> [Short exercise 1]: Summarize the passage comparing SVM and logistic regression in two sentences.

> [Page]:
· · ·

As mentioned above, SVM cares only about the points closest to the separation plane whereas LR cares about all the points. Thus their results in general differ. With symmetrical data, as in Fig. 3, both methods give the same result. With an extra data point, as in Fig. 4, the LR result changes whereas the SVM result remains the same. Figure 3. The classification result of LR (dashed) and SVM (solid) given 2 data points. Figure 4. The classification result of LR (dashed) and SVM (solid) given 3 data points.

As for which method is better, it may depend on the problem. For example, what kind of outlier does one expect in the data set. In real life, data might not even be linearly separable. In that case, kernel SVM with soft margin will be an option. In terms of computation cost, LR is way faster than SVM.

## appendix

The code to generate Fig. 4 is as follows. The parameter C controls the size of regularization. By setting C to be large, the regularization is effectively turned off.

from sklearn.linear_model import LogisticRegression
from sklearn.svm import SVC
import numpy as np
import matplotlib.pyplot as plt

X = np.array([[1, 1], [2, 2], [2,3]])
y = np.array([0, 1, 1])
lr = LogisticRegression(C=1e10, penalty="l2",
random_state=0, verbose=True)
lr.fit(X, y)
svm = SVC(kernel='linear', C=1e10,
random_state=0, verbose=True)
svm.fit(X, y)

# make plot
fig = plt.figure(frameon=False)
x1_min, x1_max = -1, 5
x2_min, x2_max = -1, 5
h = 0.02
xx1, xx2 = np.meshgrid(np.arange(x1_min, x1_max, h),
np.arange(x2_min, x2_max, h))
# SVM
Z = svm.predict((np.array([xx1.ravel(), xx2.ravel()]).T))
Z = Z.reshape(xx1.shape)
plt.axes().annotate('SVM', xy=(0, 3), xytext=(1, 4),
arrowprops=dict(facecolor='black', shrink=0.05),
size=18)
plt.contour(xx1, xx2, Z, levels=[0.5], linestyles='solid')
# LR
Z = lr.predict((np.array([xx1.ravel(), xx2.ravel()]).T))
Z = Z.reshape(xx1.shape)
plt.axes().annotate('LR', xy=(3, 0.3), xytext=(3, 1.5),
arrowprops=dict(facecolor='black', shrink=0.05),
size=18)
plt.contour(xx1, xx2, Z, levels=[0.5], linestyles='dashed')

plt.scatter(X[0,0], X[0, 1], marker='x', s=80)
plt.scatter(X[1,0], X[1, 1], marker='o', s=80)
plt.scatter(X[2,0], X[2, 1], marker='o', s=80)
plt.xlabel('$x_1$', fontsize=18)
plt.ylabel('$x_2$', fontsize=18)
plt.xlim(x1_min, x1_max)
plt.ylim(x1_min, x1_max)
plt.axes().set_aspect('equal')
plt.show()

· · ·

> [Data for this exercise]:
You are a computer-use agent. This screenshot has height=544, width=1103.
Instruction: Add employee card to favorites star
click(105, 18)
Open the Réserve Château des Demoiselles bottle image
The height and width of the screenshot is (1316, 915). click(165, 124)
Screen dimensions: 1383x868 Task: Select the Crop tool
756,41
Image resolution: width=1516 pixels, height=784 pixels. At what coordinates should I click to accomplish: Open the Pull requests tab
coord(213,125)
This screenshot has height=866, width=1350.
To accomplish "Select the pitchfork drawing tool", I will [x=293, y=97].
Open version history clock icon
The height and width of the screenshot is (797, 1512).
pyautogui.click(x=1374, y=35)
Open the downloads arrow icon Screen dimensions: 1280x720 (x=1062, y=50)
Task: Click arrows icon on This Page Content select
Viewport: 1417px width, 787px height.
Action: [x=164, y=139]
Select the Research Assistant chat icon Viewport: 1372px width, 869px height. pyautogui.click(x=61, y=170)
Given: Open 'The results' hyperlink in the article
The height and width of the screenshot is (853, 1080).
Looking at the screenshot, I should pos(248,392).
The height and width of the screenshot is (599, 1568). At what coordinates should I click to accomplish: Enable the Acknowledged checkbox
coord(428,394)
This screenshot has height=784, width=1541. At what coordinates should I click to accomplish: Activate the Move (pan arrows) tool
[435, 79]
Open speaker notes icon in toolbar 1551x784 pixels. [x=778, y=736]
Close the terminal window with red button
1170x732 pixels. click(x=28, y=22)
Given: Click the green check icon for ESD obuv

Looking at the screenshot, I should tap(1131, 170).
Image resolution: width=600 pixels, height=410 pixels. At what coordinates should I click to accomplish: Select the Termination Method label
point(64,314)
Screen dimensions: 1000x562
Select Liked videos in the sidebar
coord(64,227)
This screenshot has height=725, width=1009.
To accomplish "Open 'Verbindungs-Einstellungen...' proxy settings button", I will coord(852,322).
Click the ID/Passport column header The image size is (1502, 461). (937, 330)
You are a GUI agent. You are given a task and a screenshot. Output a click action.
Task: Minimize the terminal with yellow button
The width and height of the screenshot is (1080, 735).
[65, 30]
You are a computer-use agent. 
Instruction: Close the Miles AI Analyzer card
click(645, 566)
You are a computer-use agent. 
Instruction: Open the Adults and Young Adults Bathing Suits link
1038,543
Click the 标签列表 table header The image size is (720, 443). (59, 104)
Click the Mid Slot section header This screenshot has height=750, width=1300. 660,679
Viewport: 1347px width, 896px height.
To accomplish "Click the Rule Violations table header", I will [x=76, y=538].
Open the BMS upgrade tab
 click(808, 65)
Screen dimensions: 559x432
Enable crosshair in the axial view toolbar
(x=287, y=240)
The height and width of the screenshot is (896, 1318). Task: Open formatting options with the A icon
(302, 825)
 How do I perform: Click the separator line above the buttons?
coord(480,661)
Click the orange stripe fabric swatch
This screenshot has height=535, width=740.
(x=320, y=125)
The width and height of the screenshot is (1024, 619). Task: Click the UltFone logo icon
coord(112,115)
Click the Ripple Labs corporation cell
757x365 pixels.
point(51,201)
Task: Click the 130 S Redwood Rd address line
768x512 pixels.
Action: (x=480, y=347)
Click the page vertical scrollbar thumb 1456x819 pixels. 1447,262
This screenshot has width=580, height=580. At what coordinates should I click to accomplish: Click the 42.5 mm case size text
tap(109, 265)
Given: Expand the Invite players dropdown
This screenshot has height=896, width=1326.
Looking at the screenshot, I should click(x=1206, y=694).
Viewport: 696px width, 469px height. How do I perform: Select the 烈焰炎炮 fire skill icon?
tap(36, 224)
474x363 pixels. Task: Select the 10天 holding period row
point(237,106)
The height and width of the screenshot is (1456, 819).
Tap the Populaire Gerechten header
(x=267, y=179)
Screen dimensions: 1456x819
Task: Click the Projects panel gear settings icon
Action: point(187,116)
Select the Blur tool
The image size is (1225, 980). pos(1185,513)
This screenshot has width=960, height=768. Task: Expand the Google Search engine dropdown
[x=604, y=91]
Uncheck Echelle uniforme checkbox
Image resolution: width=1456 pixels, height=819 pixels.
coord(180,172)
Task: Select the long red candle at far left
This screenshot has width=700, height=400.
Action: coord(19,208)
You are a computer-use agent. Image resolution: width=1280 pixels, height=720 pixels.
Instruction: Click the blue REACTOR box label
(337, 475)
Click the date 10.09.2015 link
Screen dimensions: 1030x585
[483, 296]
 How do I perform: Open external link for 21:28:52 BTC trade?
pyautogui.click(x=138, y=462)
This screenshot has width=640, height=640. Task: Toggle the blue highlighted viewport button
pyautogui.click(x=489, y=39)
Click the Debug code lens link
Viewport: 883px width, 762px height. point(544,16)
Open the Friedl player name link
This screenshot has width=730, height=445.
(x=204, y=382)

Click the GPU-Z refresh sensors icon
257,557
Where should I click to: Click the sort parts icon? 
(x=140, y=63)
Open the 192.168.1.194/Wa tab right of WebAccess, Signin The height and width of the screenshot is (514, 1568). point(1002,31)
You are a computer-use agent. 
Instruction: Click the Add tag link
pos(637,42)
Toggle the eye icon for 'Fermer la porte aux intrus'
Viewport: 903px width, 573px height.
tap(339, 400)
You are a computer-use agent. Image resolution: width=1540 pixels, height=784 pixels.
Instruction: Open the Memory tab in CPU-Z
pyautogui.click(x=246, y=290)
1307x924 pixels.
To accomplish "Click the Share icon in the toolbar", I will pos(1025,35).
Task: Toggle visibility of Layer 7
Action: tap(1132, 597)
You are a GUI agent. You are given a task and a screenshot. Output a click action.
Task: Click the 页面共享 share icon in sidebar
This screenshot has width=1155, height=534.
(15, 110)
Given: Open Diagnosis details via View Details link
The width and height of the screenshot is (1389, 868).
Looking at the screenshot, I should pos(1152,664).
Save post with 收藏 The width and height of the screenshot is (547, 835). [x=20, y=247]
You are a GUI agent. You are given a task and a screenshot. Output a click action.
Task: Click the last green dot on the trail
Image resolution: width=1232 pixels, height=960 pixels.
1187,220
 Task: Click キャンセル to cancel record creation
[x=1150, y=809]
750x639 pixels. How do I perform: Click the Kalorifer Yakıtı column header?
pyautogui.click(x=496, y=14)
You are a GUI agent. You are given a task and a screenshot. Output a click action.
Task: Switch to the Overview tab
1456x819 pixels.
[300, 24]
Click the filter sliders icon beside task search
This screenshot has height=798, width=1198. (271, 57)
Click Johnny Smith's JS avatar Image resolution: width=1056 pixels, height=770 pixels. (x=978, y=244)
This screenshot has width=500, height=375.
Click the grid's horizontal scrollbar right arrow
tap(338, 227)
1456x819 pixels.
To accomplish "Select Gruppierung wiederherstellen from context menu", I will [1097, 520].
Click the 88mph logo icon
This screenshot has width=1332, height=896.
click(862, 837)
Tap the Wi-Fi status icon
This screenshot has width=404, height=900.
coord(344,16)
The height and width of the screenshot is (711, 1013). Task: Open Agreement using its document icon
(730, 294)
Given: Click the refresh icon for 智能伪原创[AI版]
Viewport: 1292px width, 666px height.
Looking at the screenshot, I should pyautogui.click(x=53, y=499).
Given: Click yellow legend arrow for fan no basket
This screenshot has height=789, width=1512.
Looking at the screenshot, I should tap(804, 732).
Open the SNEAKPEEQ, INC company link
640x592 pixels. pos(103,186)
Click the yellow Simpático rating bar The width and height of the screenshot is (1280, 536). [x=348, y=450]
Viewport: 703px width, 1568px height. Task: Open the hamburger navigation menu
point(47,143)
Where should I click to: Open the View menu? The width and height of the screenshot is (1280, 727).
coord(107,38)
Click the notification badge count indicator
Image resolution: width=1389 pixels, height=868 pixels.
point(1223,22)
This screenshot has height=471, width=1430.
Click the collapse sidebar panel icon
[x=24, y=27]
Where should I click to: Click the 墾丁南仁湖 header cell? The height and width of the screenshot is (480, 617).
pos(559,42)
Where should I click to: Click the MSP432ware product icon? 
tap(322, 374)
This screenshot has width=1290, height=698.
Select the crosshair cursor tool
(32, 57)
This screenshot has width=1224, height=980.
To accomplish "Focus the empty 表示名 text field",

· · ·

> [Short exercise 2]: Arrange the records as a two-column CSV with the columns request and answer, giving one row per request and putting each text in its own quoted field with line breaks turned into spaces. Use only the records that begin at the line that has "Screen dimensions: 1000x562" and stop after the line that has "Click the Mid".

> [Output 1]: SVM considers only the points closest to the separation plane, while LR considers all the points, so an extra data point can change the LR result while the SVM result stays the same. Which method is better may depend on the problem: kernel SVM with soft margin is an option when the data is not linearly separable, and LR is much faster to compute.

> [Output 2]:
request,answer
"Screen dimensions: 1000x562 Select Liked videos in the sidebar","coord(64,227)"
"This screenshot has height=725, width=1009. To accomplish ""Open 'Verbindungs-Einstellungen...' proxy settings button"",","I will coord(852,322)."
"Click the ID/Passport column header The image size is (1502, 461).","(937, 330)"
"You are a GUI agent. You are given a task and a screenshot. Output a click action. Task: Minimize the terminal with yellow button The width and height of the screenshot is (1080, 735).","[65, 30]"
"You are a computer-use agent. Instruction: Close the Miles AI Analyzer card","click(645, 566)"
"You are a computer-use agent. Instruction: Open the Adults and Young Adults Bathing Suits link","1038,543"
"Click the 标签列表 table header The image size is (720, 443).","(59, 104)"
"Click the Mid Slot section header This screenshot has height=750, width=1300.","660,679"